## Introduction

This notebook contains code written to calculate "synoptic" i.e. across-time summary statistic rasters (mean, s.d. and count) from a set of time-series rasters. 

It outputs a grid for each calendar month and an overall grid, for each statistic.

It was primarily written to calculate summaries from MODIS 8-daily files where the timestamp of each file is embedded in the filename as a year and julian day. The code can be modified easily enough to work with timestamps in other formats.

The actual heavy-lifting code is in a Cython module that should be available and compiled first.

The advantages of using this code over just doing it in ArcMap are that it should be quicker, calculations are multithreaded, and a numerically-robust method is used for calculating the statistics.

In [98]:
import glob
import numpy as np
from osgeo import gdal
import os
from collections import defaultdict

In [99]:
from General_Raster_Funcs.RasterTiling import getTiles
from General_Raster_Funcs.TiffManagement import *

The calculation code is implemented in an external class written in Cython. It processes data in parallel and tracks both data for a given month (or other subset) as well as an overall value.
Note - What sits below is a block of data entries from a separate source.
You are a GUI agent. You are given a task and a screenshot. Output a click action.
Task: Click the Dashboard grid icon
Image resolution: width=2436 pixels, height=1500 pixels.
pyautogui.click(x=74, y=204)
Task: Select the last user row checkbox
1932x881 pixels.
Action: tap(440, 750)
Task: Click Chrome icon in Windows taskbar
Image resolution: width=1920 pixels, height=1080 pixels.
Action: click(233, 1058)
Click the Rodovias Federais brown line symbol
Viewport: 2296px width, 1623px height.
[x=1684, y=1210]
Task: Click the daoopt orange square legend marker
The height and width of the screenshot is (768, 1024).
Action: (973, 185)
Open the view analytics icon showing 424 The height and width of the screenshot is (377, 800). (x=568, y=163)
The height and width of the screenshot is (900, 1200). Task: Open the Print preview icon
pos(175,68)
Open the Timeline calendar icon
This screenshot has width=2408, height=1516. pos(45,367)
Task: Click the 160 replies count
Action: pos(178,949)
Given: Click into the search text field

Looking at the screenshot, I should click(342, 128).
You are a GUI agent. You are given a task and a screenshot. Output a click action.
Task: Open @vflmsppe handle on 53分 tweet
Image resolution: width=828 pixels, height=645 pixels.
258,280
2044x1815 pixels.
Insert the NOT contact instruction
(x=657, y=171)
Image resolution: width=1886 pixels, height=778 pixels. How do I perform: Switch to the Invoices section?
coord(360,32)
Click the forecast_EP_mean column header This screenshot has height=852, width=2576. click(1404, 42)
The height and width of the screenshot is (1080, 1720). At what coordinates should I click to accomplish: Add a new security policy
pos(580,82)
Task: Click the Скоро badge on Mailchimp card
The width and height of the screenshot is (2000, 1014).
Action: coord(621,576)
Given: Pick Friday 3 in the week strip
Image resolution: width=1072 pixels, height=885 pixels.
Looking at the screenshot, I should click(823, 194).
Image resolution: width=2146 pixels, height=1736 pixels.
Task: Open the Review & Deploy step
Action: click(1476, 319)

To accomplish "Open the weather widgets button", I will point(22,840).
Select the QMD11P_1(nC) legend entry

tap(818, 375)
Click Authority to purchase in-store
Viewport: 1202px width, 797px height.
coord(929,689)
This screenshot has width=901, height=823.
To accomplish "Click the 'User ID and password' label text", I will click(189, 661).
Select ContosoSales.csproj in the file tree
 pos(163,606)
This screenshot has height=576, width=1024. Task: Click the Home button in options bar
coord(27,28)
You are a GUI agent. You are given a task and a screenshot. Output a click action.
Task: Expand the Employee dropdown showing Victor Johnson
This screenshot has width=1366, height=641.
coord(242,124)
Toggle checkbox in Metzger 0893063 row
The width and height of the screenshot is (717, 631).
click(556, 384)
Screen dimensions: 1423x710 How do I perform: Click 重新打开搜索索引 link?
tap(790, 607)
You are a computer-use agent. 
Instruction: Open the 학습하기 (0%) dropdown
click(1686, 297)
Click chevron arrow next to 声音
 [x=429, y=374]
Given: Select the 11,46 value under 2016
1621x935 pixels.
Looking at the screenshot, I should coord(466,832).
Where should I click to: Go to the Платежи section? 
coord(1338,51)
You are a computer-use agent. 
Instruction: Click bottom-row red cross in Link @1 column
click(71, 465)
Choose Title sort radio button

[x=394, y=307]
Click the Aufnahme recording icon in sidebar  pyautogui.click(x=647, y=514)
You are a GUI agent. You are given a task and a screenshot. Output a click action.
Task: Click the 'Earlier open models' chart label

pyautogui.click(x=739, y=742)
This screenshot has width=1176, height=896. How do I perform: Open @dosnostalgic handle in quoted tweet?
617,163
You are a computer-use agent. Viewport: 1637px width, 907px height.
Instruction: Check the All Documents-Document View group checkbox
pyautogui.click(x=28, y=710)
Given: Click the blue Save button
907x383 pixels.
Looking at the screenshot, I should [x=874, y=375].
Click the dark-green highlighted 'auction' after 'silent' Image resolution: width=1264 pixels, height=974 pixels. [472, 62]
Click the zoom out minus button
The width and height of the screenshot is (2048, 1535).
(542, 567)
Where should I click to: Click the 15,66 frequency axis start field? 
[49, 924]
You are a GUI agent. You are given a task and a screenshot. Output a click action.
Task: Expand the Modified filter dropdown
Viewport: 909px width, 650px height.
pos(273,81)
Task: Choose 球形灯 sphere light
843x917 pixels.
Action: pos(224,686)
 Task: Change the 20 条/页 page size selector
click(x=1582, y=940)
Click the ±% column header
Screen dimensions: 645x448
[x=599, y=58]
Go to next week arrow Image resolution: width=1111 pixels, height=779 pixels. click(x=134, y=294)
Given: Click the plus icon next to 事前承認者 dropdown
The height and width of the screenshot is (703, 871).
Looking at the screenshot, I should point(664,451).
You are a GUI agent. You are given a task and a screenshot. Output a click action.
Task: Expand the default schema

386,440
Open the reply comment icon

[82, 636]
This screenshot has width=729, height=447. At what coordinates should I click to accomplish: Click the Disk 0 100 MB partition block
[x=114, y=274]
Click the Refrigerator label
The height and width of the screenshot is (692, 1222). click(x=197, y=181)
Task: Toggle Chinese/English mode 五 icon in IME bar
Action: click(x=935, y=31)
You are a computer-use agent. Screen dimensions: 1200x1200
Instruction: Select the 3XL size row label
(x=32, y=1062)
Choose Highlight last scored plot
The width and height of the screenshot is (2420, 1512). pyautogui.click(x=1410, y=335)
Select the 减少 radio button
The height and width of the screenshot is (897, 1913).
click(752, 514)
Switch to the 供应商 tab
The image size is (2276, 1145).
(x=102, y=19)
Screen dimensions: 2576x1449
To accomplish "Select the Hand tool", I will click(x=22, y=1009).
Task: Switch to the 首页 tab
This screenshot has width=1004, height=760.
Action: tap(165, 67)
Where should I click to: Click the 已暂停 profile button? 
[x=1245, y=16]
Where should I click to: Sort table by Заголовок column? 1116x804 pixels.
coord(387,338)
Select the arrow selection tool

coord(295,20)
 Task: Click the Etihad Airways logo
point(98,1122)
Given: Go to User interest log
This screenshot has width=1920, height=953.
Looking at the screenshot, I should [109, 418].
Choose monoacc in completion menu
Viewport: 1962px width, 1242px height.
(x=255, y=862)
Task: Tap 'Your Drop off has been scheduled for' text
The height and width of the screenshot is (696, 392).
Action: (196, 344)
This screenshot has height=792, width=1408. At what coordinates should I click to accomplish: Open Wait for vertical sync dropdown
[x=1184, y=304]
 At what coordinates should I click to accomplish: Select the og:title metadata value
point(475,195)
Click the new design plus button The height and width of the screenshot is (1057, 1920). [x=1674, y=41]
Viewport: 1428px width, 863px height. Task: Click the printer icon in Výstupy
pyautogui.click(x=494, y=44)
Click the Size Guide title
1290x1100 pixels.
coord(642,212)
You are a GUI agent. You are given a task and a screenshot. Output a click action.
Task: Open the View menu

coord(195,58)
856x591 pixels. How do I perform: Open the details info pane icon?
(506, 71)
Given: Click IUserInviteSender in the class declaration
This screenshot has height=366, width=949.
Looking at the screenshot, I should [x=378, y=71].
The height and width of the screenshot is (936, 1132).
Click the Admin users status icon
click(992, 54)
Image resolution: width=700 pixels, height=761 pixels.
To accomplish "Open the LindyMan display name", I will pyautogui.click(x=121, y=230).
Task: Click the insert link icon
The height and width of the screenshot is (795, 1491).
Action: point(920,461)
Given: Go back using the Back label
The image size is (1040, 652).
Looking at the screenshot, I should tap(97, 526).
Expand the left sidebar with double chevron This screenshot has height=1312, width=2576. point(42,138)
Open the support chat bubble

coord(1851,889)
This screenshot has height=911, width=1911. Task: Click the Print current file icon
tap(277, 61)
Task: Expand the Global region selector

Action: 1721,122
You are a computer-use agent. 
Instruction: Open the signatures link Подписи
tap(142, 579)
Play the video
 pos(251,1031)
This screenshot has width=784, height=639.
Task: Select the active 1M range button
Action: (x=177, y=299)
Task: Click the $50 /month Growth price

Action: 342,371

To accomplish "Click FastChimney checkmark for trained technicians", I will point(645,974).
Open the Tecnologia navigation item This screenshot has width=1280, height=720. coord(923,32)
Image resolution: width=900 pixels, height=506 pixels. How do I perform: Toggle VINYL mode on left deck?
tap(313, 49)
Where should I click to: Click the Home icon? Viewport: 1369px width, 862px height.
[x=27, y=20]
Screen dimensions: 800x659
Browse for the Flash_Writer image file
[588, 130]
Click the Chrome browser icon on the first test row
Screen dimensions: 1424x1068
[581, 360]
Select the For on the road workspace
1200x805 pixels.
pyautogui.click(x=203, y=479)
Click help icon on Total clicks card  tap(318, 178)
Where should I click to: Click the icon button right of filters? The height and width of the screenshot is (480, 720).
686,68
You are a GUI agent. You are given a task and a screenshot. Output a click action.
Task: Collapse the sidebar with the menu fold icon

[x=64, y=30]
You will need to compile and install this first by running the following command in the MODIS_Raster_Funcs folder:

`python setup.py build_ext --inplace`

This assumes that you have Cython installed and also a suitable C compiler, which can be a slight mission on windows.

In [100]:
from MODIS_Raster_Funcs.SynopticData import MonthlyStatCalculator

## Set up file locations - edit then run each cell

e.g.

In [8]:
inBaseDir = r'F:\MCD43B4_Gapfilled_Output\EVI\Output_Final_30k_2030pc_FixedMean'
genericFilePattern = r"{0}\*_{1}.tif"
tag = "Filled_Data"
what = "EVI"

or

In [101]:
#inBaseDir = r'E:\Temp\tsmodel\5km\runs\-180W-180E-60N--60S-1024px-martens2\mosaic'
inBaseDir = r'E:\Temp\tsmodel\1km\ts_1k_global_martens2\global_mosaic'
genericFilePattern = r"{0}\*_{1}.tif"
#tag = "5km_global_martens2"
tag = "1km_global_martens2"
what = "TS_New_1km_Martens2"

In [102]:
tileDir = r"C:\temp\test\tiles_1k"
outDir = r"C:\temp\test\merged_1k"

In [103]:
# Specify the height of each tile - depends on available memory.
# The algorithm will work in slices that are this height and full-width,
# so the algorithm needs around idealSlice * fullWidth * 80 bytes of RAM
# Thus with global 1k images (43200px wide), a slice of 7168 (high) needs 
# around 25Gb RAM. Choose based on your PC's RAM.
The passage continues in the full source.